Embodiments of the present invention described herein relate to an information processing apparatus, an information processing system, and an information processing method.
Missing value imputation is often performed in order to build a statistical model from high dimensional data including missing values (data with a lot of features). However, when there are many missing values or the number of dimensions is large, the amount of calculation becomes huge, or the accuracy becomes worse drastically.
Further, a method of efficiently building a statistical model without imputing missing values has been proposed. In these methods, a covariance matrix of data is estimated and a statistical model, such as a regression model, is built using it. However, when data contains many missing values, the estimation accuracy of the covariance matrix deteriorates, and as a result, the accuracy of the statistical model deteriorates.
According to the present embodiment, an information processing apparatus, includes:
a data acquisition unit to acquire data including a missing value;
a missing rate calculation unit to calculate a missing rate indicating a ratio of missing values included in the data; and
a covariance matrix estimation unit to estimate a covariance matrix based on the missing rate.
Hereinafter, embodiments of the present invention will be described with reference to the accompanying drawings. In the embodiments described below, the characteristic configuration and operation in the information processing apparatus and the information processing system will mainly be described.
However, the information processing apparatus and the information processing system may have configurations and operations omitted from the description below.
The data management device 3 manages data used for building a statistical model. The data management device 3 has a storage unit (not shown) for storing data used for building a statistical model. The data management device 3 transmits data to the information processing apparatus 1 at a predetermined timing. When data managed by the data management device 3 is sequentially updated, the data may be transmitted to the information processing apparatus 1 in synchronization with a timing at which the data is updated. Further, the data management device 3 may transmit the data to the information processing apparatus 1 at a timing at which the user makes a request.
The information processing apparatus 1 acquires data transmitted from the data management device 3 and builds a statistical model of the data. Detailed processing operation of the information processing apparatus 1 will be described later.
The user interface device 4 provides the user with a statistical model built by the information processing apparatus 1. The way of provision is optional. For example, a statistical model may be imaged and displayed on a display unit (not shown). The information processing apparatus 1 includes a data acquisition unit 5, a missing rate calculation unit 6, and a covariance matrix estimation unit 7.
The data acquisition unit 5 acquires data including a missing value from the data management device 3. Here, the missing value indicates a data portion that cannot be acquired normally, such as when part of the data is missing. The data acquired by the data acquisition unit 5 may be stored in a data storage unit 8. The data acquisition unit 5 may perform preprocessing for analyzing data. The preprocessing may include, for example, processing such as extraction of a target period of data, extraction of target features, abnormal value processing, transforming into dummy variables, standardization, centralization, and the like. In the present embodiment, it is unnecessary to perform processing of imputing a missing value included in data. Accordingly, it is not necessary to include missing value imputation processing in the preprocessing.
The data acquired by the data acquisition unit 5 includes explanatory variable data and objective variable data.
Hereinafter, explanatory variable data X of n rows and p columns acquired by the data acquisition unit 5 is X ∈ matrix Rn×p, and a vector of the objective variable of n rows is y ∈ Rn. Here, n is the number of samples and p is the number of features.

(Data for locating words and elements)
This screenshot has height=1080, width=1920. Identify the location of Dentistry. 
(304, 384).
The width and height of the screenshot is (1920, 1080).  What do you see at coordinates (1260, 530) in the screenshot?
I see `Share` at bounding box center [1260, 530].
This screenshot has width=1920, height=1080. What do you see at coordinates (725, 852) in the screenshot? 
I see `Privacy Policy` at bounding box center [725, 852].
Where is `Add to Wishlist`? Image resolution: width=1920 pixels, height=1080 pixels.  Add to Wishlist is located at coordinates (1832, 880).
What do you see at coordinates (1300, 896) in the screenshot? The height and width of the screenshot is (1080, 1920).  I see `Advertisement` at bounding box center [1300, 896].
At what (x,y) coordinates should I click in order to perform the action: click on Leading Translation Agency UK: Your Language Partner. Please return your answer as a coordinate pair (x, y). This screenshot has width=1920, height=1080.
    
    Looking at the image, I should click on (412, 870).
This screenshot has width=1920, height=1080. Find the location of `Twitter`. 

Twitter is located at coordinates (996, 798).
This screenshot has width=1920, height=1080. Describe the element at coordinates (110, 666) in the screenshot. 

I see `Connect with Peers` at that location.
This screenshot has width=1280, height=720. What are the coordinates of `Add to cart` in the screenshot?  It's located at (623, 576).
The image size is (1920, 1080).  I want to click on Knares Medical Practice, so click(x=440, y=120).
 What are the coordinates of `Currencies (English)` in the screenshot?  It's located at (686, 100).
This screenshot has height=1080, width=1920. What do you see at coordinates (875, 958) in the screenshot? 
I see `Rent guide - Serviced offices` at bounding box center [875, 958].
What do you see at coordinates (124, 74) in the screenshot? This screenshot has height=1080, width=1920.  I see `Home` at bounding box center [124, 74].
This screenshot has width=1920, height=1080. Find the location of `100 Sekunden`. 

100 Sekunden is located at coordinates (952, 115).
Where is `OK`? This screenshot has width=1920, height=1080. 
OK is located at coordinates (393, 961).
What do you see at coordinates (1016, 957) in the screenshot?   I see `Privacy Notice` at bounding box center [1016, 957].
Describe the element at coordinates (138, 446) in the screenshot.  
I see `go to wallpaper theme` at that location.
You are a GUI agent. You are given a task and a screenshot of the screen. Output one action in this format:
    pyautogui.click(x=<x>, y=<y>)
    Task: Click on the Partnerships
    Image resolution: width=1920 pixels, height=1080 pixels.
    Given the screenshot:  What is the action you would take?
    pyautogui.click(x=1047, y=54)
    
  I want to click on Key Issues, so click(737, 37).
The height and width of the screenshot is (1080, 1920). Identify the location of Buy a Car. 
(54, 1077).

#### [Problem set]
1. Reproduce, word for word, the stretch of the records from the line containing "Describe the element at coordinates (138, 446)" through the end of the records.
2. Resume the excerpt on covariance estimation with missing data, starting right after its last sentence.
The excerpt on covariance estimation with missing data has no connection to the records.

#### [Exercise answers]
1.
Describe the element at coordinates (138, 446) in the screenshot.  
I see `go to wallpaper theme` at that location.
You are a GUI agent. You are given a task and a screenshot of the screen. Output one action in this format:
    pyautogui.click(x=<x>, y=<y>)
    Task: Click on the Partnerships
    Image resolution: width=1920 pixels, height=1080 pixels.
    Given the screenshot:  What is the action you would take?
    pyautogui.click(x=1047, y=54)
    
  I want to click on Key Issues, so click(737, 37).
The height and width of the screenshot is (1080, 1920). Identify the location of Buy a Car. 
(54, 1077).

2.
The missing rate calculation unit 6 calculates a missing rate indicating a ratio of missing values included in the data. The missing rate is a value obtained by subtracting an actual measurement rate from 1. An actual measurement rate R∈ matrix Rp×p is calculated, for example, by the following equation (1):
In Equation (1), njk is the number in which both a j-th column Xj and a k-th column Xk of X are observed, and Rjk indicates a ratio in which a pair of Xij and Xjk are both observed. Alternatively, the actual measurement rate R may be calculated as in Equation (2).
In Equation (2), nj is the number in which the j-th column Xj of X is observed. Equation (2) expresses the product of actual rates for each variable. The missing rate calculation unit 6 calculates the actual measurement rate and the missing rate.
The covariance matrix estimation unit 7 estimates a covariance matrix based on a missing rate. The covariance matrix estimation unit 7 may estimate a positive semidefinite covariance matrix or a positive definite covariance matrix based on a missing rate.
The covariance matrix estimated by the covariance matrix estimation unit 7 may be a correlation matrix. The covariance matrix estimation unit 7 can estimate the covariance matrix, for example, based on an initial estimated covariance matrix and a missing rate. A covariance matrix initial estimation unit 9 in the information processing apparatus 1 can estimate the initial estimated covariance matrix. The covariance matrix initial estimation unit 9 estimates each element of the initial estimated covariance matrix (hereinafter referred to as an initial estimate) from the missing data. In the present description, an initial estimate of a covariance matrix is represented by a symbol shown in Equation (3) (for convenience sake, referred to as sigma hat).
{circumflex over (Σ)}∈Rp×p (3)
The covariance matrix initial estimation unit 9 estimates an initial estimate which is each element of an initial estimated covariance matrix by Equation (4) described below.
In Equation (4), Ijk is a set of row numbers i where both Xij and Xjk are observed, njk is the number of elements of Ijk, and an Xj bar and an Xk bar are an average value of X in j-th and k-th columns in Ijk.
Equation (4) is called a pair-wise covariance matrix because it calculates a covariance matrix using an observed variable pair. In addition to Equation (4), a covariance matrix (called a list-wise covariance matrix) using only a sample for which all the variables are observed may be calculated. Alternatively, a covariance for variables involving missing may be replaced with zero.
Further, a normal covariance matrix may be calculated from data in which a missing value is replaced with a representative value, such as an average value or a median value. Further, a matrix approximated to an identity matrix or a zero matrix may be used for the initial estimate obtained above. The covariance matrix initial estimation unit 9 can estimate the initial estimate of a covariance matrix.
The covariance matrix estimation unit 7 solves, for example, an optimization problem of Equation (5) using the initial estimate which is each element of the initial estimated covariance matrix and the missing rate, so as to obtain the covariance matrix.
As shown in Equation (5), the covariance matrix estimation unit 7 estimates the covariance matrix so as to minimize a distance to the initial estimated covariance matrix. More specifically, the covariance matrix estimation unit 7 estimates the covariance matrix so as to minimize the sum of squares of values obtained by multiplying a difference between each element of the covariance matrix and a corresponding element of the initial estimated covariance matrix by the actual measurement rate. That is, the covariance matrix estimation unit 7 estimates the covariance matrix so as to minimize a value obtained by multiplying a difference between each element of the covariance matrix and a corresponding element of the initial estimated covariance matrix by a value of a power of a value obtained by subtracting the missing rate from 1, and adding together the obtained values.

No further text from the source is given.